METHODS: We examined cardiovascular structure and functional parameters in Crklox/lox/CrkLlox/lox control mice and compared them to mice with epicardial-specific deletion of one or both Crk-CrkL alleles with the Wilms’ tumor 1 (Wt1) Cre-drive recombinase that include:

  • 2-allele conditional knockout (2aCKO) manifesting as Crklox/+/CrkLlox/+ ;Wt1-Cre

  • 3 allele conditional knockout (3aCKO) of Crk/CrkL manifesting as Crklox/lox/CrkLlox/+ ; Wt1-Cre or Crklox/+/CrkLlox/lox ;Wt1-Cre

  • 4 allele conditional knockout (4aCKO) of Crk/CrkL manifesting as Crklox/lox/CrkLlox/lox

We acquired a series of physiologic data from 4-, 8-, and 12-month-old mice via high-frequency echocardiographic measurements of parameters of cardiac contractility and cardiac structure that included ejection fraction, cardiac output, left ventricular (LV) mass, anterior wall thickness during systole and diastole, and posterior wall thickness during systole and diastole. We used the VEVO Lab integrated computer software to trace left ventricular borders which yielded measurements for all parameters. These measurements were compiled and compared between both control and Crk-CrkL epicardial-deletion mice in all age groups.

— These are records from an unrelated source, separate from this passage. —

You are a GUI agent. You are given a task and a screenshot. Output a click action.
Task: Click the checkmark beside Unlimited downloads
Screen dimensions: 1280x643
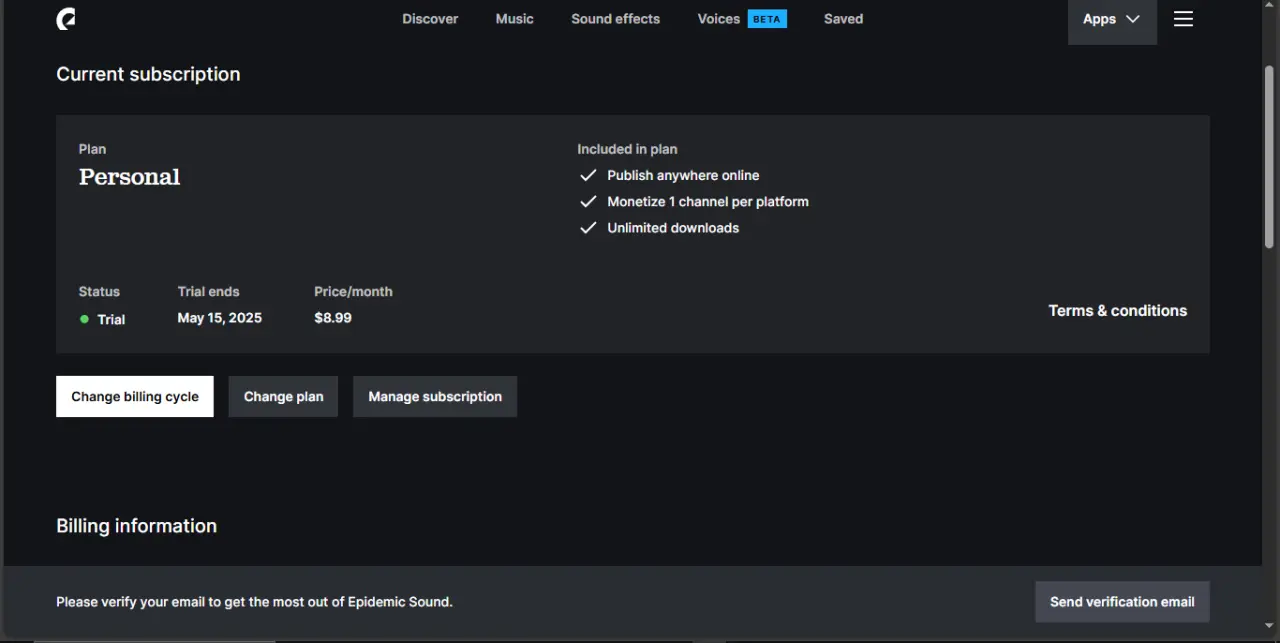coord(588,228)
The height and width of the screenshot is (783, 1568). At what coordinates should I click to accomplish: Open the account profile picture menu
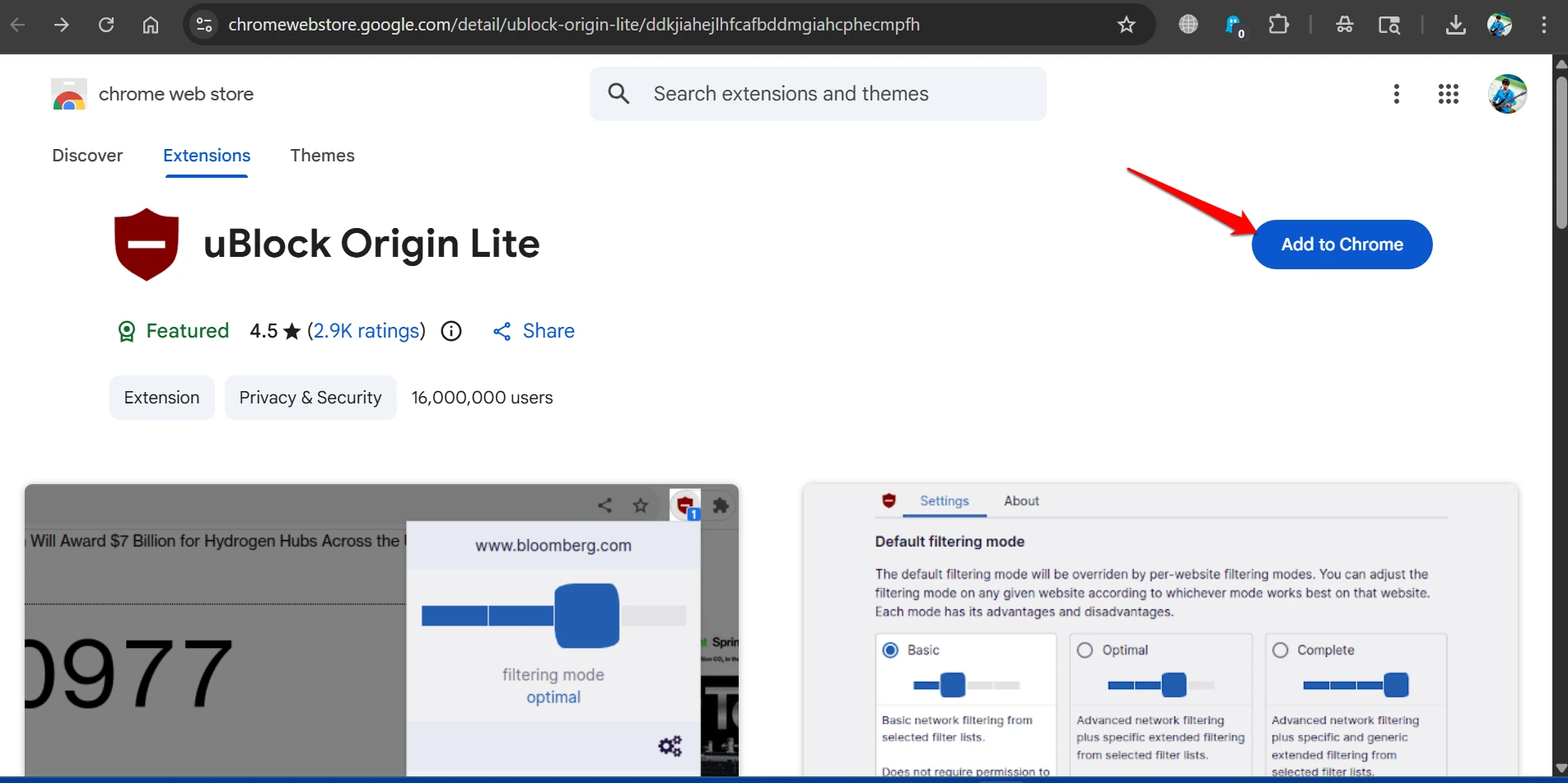coord(1507,94)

RESULTS: Our lab observed a consistent trend of increased LV mass and marginally increased wall thicknesses in both 2aCKO and 3aCKO mice when compared to control mice. These findings suggest a potential link between the expression of Crk-CrkL and LV hypertrophy.

CONCLUSION: Collectively, these data demonstrate that Crk and CrkL play a vital role in development of the epicardium and its derivatives. Conditional loss of Crk-CrkL from these epicardial tissues appears to impact cardiac structural morphology and function. Furthermore, there is speculation that this may alter how the heart maintains the performance of the systemic circulation. We will conduct future studies to determine the underlying mechanism and whether these structural alterations confer a phenotypic benefit or detriment to the mammalian heart.